▸ **Exercise instructions**: Once the line holding "Click the Length(in) column header" is found in the entries below, transcribe exactly every line up to and including the one holding "Given: Click the Vytvořit nový button", but leave out the pictures.

########

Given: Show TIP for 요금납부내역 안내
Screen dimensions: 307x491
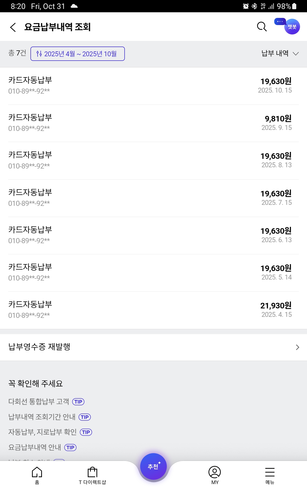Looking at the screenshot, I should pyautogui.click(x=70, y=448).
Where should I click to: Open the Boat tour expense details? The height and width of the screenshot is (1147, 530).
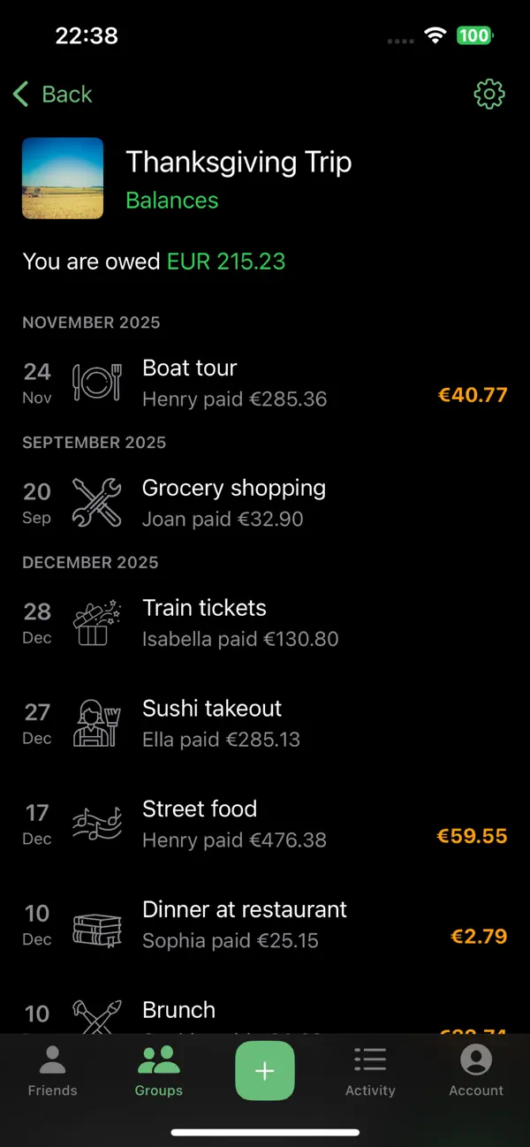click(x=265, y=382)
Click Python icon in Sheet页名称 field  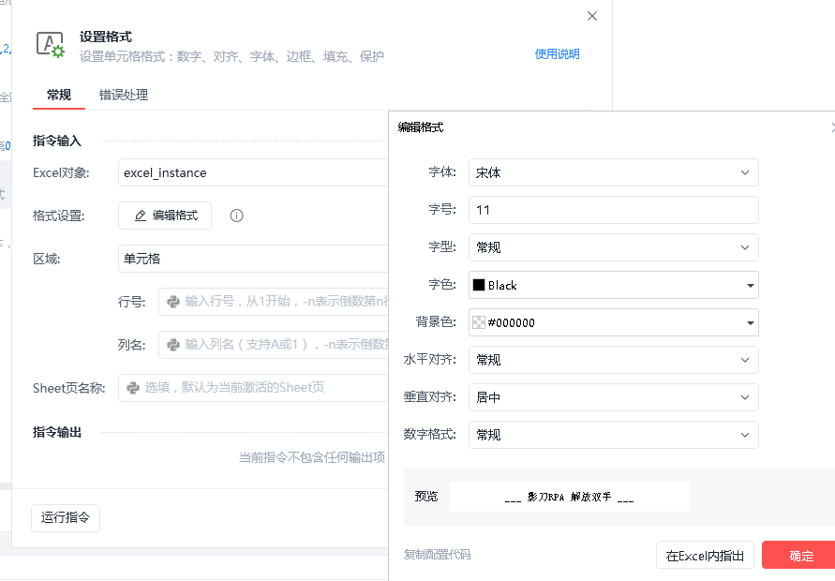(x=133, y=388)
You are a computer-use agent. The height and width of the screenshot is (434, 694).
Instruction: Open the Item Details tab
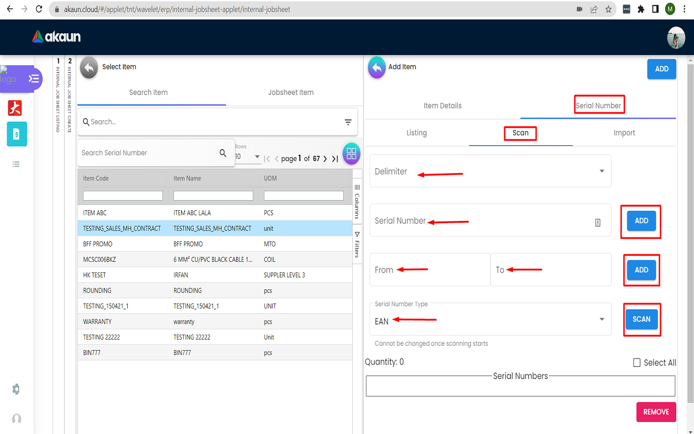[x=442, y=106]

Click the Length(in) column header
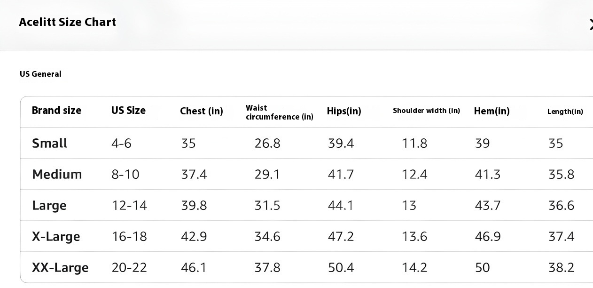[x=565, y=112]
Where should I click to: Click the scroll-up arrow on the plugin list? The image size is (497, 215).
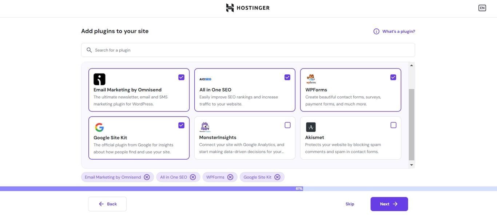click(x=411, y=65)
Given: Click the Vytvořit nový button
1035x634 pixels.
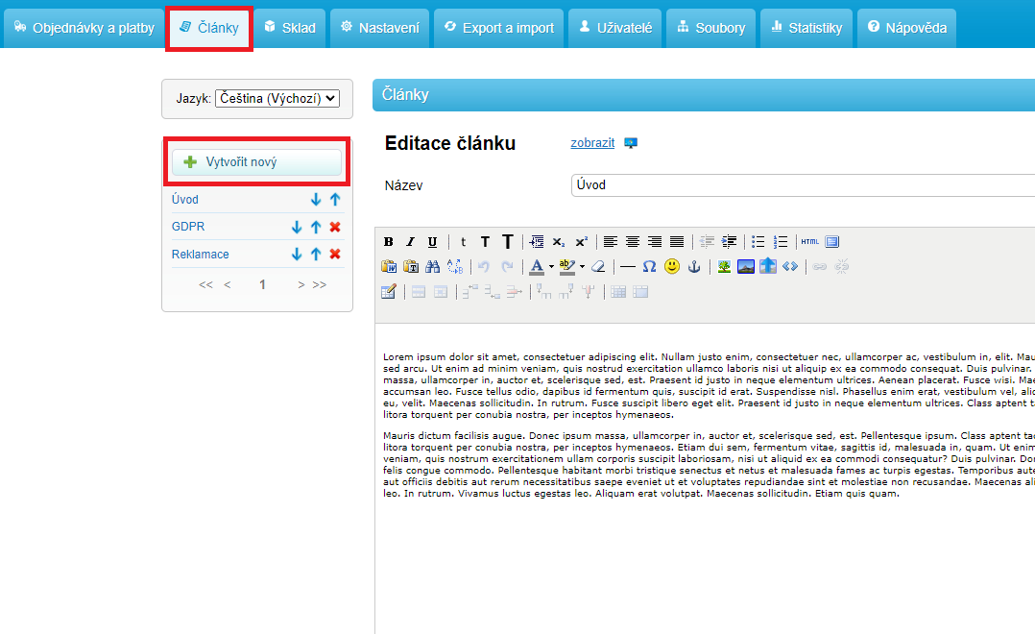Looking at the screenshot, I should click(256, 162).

########

▸ **Result**:
Click the Length(in) column header
[x=565, y=112]
Where should I click to: Click the scroll-up arrow on the plugin list? The image size is (497, 215).
click(x=411, y=65)
Given: Click the Vytvořit nový button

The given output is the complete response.